小泉八雲 神國日本 戶川明三譯 附やぶちゃん注(24) 禮拜と淨めの式(Ⅱ)
朝の禮拜の務は、その内に書牌(お札)の前に供物を置く事も入つて居るのであるが、それは一家の祭祀の唯一の務ではない。神道の家に於ては、祖先と高い神々とが、別々に禮拜されるのであるが、祖先の神壇はロオマの Lararium(家族の神)と似て居るらしい、一方その大麻、御幣(特に家族の崇敬する高い神々の象徴てある)のある神棚はラテンの慣習に依つて Penates(家の爐邊の神)の禮拜に與へられた場所と比べられ得る。この兩種の神道の祭祀には、その特殊の祭日がありへ祖先祭祀の場合には、祭日は宗敎上の集合の時であり――一族の親戚が、家の祭拜を爲すために集まる時である……。神道家はまた氏神の祭りをあげ、國家の祭記に關する九種の國家の大祭を祝するに、少くともその助力をしなければならない、國家の大祭は十一種あるが、その內この九種は皇室の祖先を禮拜する機會なのてある。

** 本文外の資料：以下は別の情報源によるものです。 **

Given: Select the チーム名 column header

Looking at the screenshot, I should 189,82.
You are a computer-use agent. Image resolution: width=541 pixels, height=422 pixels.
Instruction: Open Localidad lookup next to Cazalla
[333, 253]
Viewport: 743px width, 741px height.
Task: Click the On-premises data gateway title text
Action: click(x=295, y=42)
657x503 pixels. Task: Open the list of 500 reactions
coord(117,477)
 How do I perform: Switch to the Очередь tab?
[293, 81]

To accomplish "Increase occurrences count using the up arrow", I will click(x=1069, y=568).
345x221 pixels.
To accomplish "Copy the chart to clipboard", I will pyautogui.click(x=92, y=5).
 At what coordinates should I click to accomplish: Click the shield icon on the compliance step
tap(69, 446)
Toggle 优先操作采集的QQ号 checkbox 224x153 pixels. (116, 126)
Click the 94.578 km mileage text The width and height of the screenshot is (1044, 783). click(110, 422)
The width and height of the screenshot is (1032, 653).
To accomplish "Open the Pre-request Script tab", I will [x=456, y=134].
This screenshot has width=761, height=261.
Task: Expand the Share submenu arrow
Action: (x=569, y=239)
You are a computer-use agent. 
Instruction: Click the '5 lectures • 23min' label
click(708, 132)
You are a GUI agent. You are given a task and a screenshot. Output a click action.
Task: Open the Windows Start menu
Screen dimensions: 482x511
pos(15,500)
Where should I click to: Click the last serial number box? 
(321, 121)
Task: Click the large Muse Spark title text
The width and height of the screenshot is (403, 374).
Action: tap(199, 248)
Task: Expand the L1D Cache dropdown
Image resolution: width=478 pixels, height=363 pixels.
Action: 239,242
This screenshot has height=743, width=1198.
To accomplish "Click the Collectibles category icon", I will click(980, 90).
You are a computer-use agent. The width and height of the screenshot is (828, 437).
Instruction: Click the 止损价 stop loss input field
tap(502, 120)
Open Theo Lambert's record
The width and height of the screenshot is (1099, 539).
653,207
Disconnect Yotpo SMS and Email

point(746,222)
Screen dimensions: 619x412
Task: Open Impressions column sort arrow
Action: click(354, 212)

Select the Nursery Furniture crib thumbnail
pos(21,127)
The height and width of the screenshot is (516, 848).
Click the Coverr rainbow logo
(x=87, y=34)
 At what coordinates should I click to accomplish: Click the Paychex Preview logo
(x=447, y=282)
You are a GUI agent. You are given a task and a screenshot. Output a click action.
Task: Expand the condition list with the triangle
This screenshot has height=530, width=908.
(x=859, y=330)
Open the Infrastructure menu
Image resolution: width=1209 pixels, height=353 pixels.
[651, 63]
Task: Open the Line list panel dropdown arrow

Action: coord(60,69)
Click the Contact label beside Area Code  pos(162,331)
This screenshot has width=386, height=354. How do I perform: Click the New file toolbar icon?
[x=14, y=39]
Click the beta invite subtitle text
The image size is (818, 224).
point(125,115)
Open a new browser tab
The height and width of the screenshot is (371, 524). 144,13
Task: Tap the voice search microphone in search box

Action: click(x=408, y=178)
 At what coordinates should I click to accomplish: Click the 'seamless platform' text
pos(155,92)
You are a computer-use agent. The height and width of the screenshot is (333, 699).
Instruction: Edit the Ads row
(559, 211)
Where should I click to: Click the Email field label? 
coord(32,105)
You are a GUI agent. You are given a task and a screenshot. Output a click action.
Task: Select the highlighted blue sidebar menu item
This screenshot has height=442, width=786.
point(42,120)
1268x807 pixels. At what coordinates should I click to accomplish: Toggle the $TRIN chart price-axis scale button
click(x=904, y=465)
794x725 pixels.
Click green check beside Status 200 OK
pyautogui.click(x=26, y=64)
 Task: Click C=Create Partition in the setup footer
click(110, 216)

[やぶちゃん注:「Lararium(家族の神)」「ララリウム」は古代ローマで信じられた守護神的な神々ラレース(Lases/Lares:単数形:Lar(ラール))を祭祀した壇。古代ローマ人の各家の中や街角に、壁を掘ったごくつつましい空間に素朴な絵で彩りを施して作られた小さな祭壇。家庭・道路・海路・境界・豊饒・無名の英雄の祖先などの守護神とされていた。共和政ローマの末期まで二体の小さな彫像という形で祭られるのが一般的であった(ウィキの「ラレース」に拠った。家庭内祭祀の細かな解説もリンク先にある)。
「大麻」「たいま」。「幣(ぬさ)」を敬っていう語。「おほぬさ(おおぬさ)」と訓じてもよい。
「Penates(家の爐邊の神)」「ペナーテース」はローマ神話に登場する神で、元々は「納戸の守護神」であったが、後に「世帯全体を守る家庭神」となった。先のラレースや、ゲニウス(geniusi:擬人化された精霊で、守護霊或いは善霊と捉えられた)レムレース(lemures:騒々しく有害な死者の霊或いは影を意味し、騒がしたり怖がらせたりするという意味で悪霊 (larva:ラルヴァ)に近いとされる)と関係が深い。ローマの各氏族の権勢とも関連付けられており、「祖先の霊」とされることもある。古代ローマの各家庭の入口には女神ウェスタ(Vesta:女神でもとは「竃の神」であったものが転じて家庭の守護神となった)の小さな祠があったが、この祠の中にはこのペナーテースの小さな像が安置されていた(以上はウィキの「ペナーテース」と、そのリンク先の記載に拠った)。
「國家の祭記に關する九種の國家の大祭を祝するに、少くともその助力をしなければならない、國家の大祭は十一種あるが、その内この九種は皇室の祖先を禮拜する機會なのてある」よく分らないが、ウィキの「祭日」の「皇室祭祀」の天皇自ら親祭する大祭日(だいさいじつ)の古式(それでも明治以降)のものを数えてみると、①元始祭(天皇が宮中三殿(賢所・皇霊殿・神殿)に於いて皇位の元始を祝ぐ儀式)・②紀元節祭(「日本書紀」で初代天皇とする神武天皇の即位日)・③神武天皇祭・④神嘗祭・⑤新嘗祭・⑥春季皇霊祭/春季神殿祭・⑦秋季皇霊祭/秋季神殿祭(「皇霊祭」は歴代天皇・皇后・皇親の霊を祭る儀式)・⑧先帝祭(先帝の崩御日)・⑨先帝以前三代の式年祭・⑩先后の式年祭・⑪皇妣(こうひ:崩御した皇太后)である皇后の式年祭で、十一が数えられ、この内、①から③及び⑥から⑪の九種の祭祀は、まさにその内容から「皇室の祖先を禮拜する」祭祀であると言える。もし、間違っていれば、御指摘あれ。]